§ Dataset entries
________

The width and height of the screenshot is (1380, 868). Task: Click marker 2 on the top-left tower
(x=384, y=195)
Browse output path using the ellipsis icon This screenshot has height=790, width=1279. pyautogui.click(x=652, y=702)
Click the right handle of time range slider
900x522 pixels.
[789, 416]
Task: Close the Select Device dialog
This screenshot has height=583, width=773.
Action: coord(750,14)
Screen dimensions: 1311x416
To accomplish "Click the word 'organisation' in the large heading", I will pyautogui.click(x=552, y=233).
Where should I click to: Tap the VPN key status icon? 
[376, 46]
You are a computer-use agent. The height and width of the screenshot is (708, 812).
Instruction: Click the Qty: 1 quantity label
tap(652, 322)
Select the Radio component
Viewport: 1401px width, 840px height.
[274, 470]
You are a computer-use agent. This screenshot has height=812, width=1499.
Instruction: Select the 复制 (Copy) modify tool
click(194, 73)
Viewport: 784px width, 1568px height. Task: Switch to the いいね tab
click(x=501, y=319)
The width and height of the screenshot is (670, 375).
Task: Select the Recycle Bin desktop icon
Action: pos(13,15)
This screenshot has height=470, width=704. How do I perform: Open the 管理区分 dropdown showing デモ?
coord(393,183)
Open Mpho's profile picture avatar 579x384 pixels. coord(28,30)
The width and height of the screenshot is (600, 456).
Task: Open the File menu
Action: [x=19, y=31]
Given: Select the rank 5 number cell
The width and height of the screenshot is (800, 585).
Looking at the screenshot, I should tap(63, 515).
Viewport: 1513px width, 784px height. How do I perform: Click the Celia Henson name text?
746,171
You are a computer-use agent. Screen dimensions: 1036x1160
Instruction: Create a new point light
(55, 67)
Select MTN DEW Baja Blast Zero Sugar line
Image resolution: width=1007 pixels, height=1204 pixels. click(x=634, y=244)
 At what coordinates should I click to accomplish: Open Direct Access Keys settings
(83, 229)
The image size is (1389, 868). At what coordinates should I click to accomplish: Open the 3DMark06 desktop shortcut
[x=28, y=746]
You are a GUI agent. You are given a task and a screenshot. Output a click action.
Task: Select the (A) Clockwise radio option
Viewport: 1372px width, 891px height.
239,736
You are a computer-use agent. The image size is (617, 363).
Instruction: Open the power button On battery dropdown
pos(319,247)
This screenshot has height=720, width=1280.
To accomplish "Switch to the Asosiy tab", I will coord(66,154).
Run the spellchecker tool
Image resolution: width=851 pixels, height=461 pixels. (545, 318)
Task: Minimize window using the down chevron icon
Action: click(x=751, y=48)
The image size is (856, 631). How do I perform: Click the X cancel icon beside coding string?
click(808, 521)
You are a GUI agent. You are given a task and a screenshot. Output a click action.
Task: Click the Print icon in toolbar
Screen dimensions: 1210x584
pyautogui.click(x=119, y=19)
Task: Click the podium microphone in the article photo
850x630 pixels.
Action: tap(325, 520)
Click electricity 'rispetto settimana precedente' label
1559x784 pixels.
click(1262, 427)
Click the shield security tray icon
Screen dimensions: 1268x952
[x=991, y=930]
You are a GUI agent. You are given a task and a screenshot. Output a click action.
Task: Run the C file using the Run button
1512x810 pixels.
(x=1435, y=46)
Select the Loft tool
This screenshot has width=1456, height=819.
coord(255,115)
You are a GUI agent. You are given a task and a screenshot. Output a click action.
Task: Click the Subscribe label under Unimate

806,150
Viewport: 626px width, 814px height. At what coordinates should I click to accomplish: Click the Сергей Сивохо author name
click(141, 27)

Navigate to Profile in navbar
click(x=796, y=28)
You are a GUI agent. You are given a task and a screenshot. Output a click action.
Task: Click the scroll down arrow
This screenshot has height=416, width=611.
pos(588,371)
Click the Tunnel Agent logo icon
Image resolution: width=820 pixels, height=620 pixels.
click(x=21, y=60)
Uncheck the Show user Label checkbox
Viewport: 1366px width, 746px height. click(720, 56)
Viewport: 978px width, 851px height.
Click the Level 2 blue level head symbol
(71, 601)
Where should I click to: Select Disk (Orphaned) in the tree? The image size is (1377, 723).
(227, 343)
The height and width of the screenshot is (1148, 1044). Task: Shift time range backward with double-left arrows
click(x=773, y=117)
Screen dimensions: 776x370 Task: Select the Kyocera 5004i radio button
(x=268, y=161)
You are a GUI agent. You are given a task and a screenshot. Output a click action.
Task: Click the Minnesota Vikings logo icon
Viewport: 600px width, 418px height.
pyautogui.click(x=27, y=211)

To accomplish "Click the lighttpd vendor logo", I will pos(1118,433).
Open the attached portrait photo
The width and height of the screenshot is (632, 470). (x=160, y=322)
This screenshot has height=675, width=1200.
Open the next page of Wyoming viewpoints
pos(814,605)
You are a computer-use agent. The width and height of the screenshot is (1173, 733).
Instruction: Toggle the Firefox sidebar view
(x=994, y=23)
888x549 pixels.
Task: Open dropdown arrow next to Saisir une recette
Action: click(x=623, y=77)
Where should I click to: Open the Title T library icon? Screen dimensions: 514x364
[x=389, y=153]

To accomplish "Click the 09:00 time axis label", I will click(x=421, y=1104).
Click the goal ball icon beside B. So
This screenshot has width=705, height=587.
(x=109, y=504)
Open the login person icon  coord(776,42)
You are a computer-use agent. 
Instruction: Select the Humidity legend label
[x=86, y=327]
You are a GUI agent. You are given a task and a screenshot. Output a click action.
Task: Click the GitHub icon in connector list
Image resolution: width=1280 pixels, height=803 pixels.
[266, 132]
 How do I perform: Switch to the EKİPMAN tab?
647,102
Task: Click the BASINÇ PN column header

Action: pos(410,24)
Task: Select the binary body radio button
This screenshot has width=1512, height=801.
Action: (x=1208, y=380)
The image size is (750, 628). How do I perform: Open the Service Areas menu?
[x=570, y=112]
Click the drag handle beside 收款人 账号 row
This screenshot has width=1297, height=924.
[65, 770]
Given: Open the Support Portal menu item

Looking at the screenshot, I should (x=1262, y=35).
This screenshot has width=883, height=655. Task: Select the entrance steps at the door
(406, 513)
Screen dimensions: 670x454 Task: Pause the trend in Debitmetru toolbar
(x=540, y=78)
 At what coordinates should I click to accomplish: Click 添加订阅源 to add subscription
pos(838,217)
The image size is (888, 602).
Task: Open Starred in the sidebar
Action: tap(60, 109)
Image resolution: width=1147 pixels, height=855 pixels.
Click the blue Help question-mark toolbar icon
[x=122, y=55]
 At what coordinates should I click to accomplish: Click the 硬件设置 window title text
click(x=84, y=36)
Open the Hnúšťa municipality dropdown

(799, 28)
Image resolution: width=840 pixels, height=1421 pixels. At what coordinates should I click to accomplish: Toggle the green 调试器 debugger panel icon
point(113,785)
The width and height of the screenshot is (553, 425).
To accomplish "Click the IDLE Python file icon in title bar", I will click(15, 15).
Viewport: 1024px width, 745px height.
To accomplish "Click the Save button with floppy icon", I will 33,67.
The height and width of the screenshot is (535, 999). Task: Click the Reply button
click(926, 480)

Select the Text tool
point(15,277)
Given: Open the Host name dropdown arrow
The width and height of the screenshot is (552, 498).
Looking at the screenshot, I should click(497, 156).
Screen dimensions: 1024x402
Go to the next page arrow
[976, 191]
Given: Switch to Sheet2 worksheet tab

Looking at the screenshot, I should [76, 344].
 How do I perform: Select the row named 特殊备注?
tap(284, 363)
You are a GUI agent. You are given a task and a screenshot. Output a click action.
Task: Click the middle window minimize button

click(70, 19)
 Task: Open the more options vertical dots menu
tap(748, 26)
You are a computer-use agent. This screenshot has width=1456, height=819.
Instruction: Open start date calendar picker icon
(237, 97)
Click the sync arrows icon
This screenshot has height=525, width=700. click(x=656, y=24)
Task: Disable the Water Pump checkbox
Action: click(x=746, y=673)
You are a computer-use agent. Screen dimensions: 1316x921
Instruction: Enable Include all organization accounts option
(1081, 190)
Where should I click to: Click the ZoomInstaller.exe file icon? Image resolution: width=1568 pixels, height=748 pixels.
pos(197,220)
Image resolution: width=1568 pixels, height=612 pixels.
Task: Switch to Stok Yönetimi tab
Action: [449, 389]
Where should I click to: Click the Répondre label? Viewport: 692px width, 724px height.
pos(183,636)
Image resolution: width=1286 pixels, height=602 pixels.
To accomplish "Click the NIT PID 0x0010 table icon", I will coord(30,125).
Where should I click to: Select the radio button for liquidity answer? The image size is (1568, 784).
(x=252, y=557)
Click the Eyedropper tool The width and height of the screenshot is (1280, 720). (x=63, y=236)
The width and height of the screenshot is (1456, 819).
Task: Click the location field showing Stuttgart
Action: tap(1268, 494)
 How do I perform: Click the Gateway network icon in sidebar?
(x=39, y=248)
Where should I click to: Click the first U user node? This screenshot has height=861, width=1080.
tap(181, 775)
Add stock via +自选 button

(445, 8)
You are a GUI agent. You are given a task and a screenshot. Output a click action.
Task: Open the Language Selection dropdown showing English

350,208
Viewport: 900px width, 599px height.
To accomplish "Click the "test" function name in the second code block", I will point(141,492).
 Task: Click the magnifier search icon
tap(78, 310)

________

§ Description of the task
Put the material, from its start through the line containing "click(194, 73)", into a Markdown table with the columns Row and Line. Each non-blank line gets its own row.

§ Worked answer
| Row | Line |
|---|---|
| 1 | The width and height of the screenshot is (1380, 868). Task: Click marker 2 on the top-left tower |
| 2 | (x=384, y=195) |
| 3 | Browse output path using the ellipsis icon This screenshot has height=790, width=1279. pyautogui.click(x=652, y=702) |
| 4 | Click the right handle of time range slider |
| 5 | 900x522 pixels. |
| 6 | [789, 416] |
| 7 | Task: Close the Select Device dialog |
| 8 | This screenshot has height=583, width=773. |
| 9 | Action: coord(750,14) |
| 10 | Screen dimensions: 1311x416 |
| 11 | To accomplish "Click the word 'organisation' in the large heading", I will pyautogui.click(x=552, y=233). |
| 12 | Where should I click to: Tap the VPN key status icon?  |
| 13 | [376, 46] |
| 14 | You are a computer-use agent. The height and width of the screenshot is (708, 812). |
| 15 | Instruction: Click the Qty: 1 quantity label |
| 16 | tap(652, 322) |
| 17 | Select the Radio component |
| 18 | Viewport: 1401px width, 840px height. |
| 19 | [274, 470] |
| 20 | You are a computer-use agent. This screenshot has height=812, width=1499. |
| 21 | Instruction: Select the 复制 (Copy) modify tool |
| 22 | click(194, 73) |